In the darolutamide trial a patient died because of taking daro and crestor. You could change to lipitor or pitavaststim at low doses.Bone agents are not indicated in mCSPC unless the dexa scan shows osteoporosis.

vintage42 profile image
vintage42 in reply totango65

Thanks to the pointers from you and T_A, I have researched and found some good info to discuss with my MO and Uro in the next two days of appointments: The dangerous interaction of certain statins and receptor inhibitors, the connection between the BBB and seizure risk, and whether I need a bone agent at this point.

pe43 profile image
pe43 in reply tovintage42

I'd be interested to hear what your MO and Uro have to say. I have metastatic PCa with bone mets, and I'm getting Xgeva even though I don't have osteopenia. Xgeva and Prolia are the same, only the doses are different, as far as I know. The idea is to prevent possible osteoporosis, although I'm not sure that effect has been shown. Why does your urologist say you don't have osteopenia?

vintage42 profile image
vintage42 in reply tope43

The MO said he thought a bone agent was premature without a scan showing osteoporosis. The Uro does not know if I have osteopenia or not, just said it was possible at age 81, but if a test showed I did not have it, that might prevent insurance paying for Prolia.

The Uro backed off Prolia after I said I had read it was for castration-resistant men with osteopenia and mets to bones. But I said I did want a baseline bone scan since I was starting ADT which can cause osteopenia.

Seasid profile image
Seasid in reply tope43

Why did not you asked your MO for reference or alternatively to dig it up yourself like am doing it and learning with it?

pe43 profile image
pe43 in reply toSeasid

I'm trying to learn by reading, but the nice thing about this forum is that others have already done it and can be very helpful.

Seasid profile image
Seasid in reply tope43

Everybodies cancer is different.
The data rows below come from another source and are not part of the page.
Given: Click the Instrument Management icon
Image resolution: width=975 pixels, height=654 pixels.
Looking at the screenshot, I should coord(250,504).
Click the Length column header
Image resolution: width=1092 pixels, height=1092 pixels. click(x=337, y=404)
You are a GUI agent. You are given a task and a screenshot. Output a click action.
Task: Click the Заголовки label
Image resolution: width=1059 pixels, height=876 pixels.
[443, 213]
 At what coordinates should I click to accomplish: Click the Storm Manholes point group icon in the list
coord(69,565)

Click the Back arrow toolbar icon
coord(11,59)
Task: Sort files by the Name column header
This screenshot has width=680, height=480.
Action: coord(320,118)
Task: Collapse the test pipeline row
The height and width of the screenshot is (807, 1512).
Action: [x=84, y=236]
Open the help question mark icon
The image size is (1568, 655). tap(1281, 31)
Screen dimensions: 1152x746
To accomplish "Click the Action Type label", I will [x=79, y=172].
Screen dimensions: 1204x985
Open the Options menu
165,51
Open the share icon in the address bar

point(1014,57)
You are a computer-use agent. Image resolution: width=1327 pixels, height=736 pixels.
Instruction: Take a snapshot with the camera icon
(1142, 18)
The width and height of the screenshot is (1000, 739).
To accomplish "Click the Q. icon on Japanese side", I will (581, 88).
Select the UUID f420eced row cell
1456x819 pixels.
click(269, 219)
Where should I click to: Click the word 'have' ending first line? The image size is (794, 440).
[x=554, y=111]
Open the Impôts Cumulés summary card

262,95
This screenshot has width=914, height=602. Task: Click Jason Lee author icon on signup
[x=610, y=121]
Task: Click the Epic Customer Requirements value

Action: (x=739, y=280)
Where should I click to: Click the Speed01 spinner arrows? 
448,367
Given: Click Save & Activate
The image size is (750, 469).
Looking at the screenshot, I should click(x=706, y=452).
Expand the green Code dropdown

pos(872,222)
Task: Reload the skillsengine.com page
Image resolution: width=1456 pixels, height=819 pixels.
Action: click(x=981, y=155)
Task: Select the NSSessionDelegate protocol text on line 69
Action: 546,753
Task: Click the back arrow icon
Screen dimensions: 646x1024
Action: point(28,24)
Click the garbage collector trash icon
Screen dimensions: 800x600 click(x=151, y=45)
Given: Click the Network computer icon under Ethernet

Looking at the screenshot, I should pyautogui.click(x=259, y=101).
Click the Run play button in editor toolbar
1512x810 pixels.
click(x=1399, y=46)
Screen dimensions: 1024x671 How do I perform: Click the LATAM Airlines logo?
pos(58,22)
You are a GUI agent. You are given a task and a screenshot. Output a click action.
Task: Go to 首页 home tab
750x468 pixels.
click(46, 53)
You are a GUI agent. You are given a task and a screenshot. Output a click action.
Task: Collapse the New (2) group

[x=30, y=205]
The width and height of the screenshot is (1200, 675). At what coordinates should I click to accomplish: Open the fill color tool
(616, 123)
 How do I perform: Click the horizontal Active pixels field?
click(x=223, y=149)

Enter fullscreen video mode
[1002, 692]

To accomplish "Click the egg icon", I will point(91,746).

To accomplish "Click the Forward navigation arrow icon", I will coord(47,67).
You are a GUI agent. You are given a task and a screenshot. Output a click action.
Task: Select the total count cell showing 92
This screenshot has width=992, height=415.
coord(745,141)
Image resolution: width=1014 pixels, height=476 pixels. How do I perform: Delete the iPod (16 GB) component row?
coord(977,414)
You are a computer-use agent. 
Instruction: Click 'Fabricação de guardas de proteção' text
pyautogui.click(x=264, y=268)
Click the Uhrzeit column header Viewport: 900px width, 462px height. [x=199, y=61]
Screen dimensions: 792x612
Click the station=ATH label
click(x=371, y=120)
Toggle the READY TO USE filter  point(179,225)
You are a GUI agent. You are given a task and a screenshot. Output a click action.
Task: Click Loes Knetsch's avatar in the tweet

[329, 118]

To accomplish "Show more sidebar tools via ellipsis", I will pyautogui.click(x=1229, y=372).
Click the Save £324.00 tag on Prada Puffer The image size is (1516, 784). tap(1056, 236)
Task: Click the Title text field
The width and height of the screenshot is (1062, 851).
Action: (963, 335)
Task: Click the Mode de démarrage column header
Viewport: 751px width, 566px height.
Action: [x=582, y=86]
Some people have a best oncologist, a best cancer centre a triplet therapy and still having lots of problems. I can recommend that you get a PSMA pet scan. If you don't get it it is a big mistake. (I didn't look into your profile if you have one.) You should create your profile and start a new post if you want to know more.

Most importantly get a PSMA pet scan.

CAMPSOUPS profile image
CAMPSOUPS in reply tope43

Xgeva (denosumab) is a prescription medicine that can help prevent serious bone problems in people with bone metastases from solid tumors and multiple myeloma. These problems include broken bones, spinal cord compression, and the need for surgery or radiation to the bone. Xgeva is a bone-targeting antibody that works by blocking proteins that destroy bone tissue. This helps keep bones stronger and prevents them from hurting, breaking, or causing high calcium levels in the blood.

If you have numerous bone mets Xgeva might have nothing to do with osteopenia etc.

It can help "strengthen" for lack of a better word bone met damage.

pe43 profile image
pe43 in reply toCAMPSOUPS

Thanks for posting this information.

gsun profile image
gsun

if a scan won’t show at least osteopenia then no need for prolia

vintage42 profile image
vintage42

The urologist knows there is no need, which is why he does not want to order a scan, because it would show no present osteopenia, which might cause insurance to deny the Prolia. He wants to start me on Prolia proactively, because assumes it will be necessary after I have been on Orgovyx and Erleada awhile. He wants to prevent osteopenia.

I just wonder if I can prevent osteopenia if I take calcium pills and do weight-bearing exercises.

Grandpa4 profile image
Grandpa4

I don’t think it makes sense to take Prolia unless you are osteoporotic or have bone Mets that are castration resistant.

vintage42 profile image
vintage42 in reply toGrandpa4

My urologist has newly moved to the cancer department of his medical corporation. He may think it's OK to be proactive against osteoporosis, and not know about the mets or CR part. I really don't plan to go with Prolia.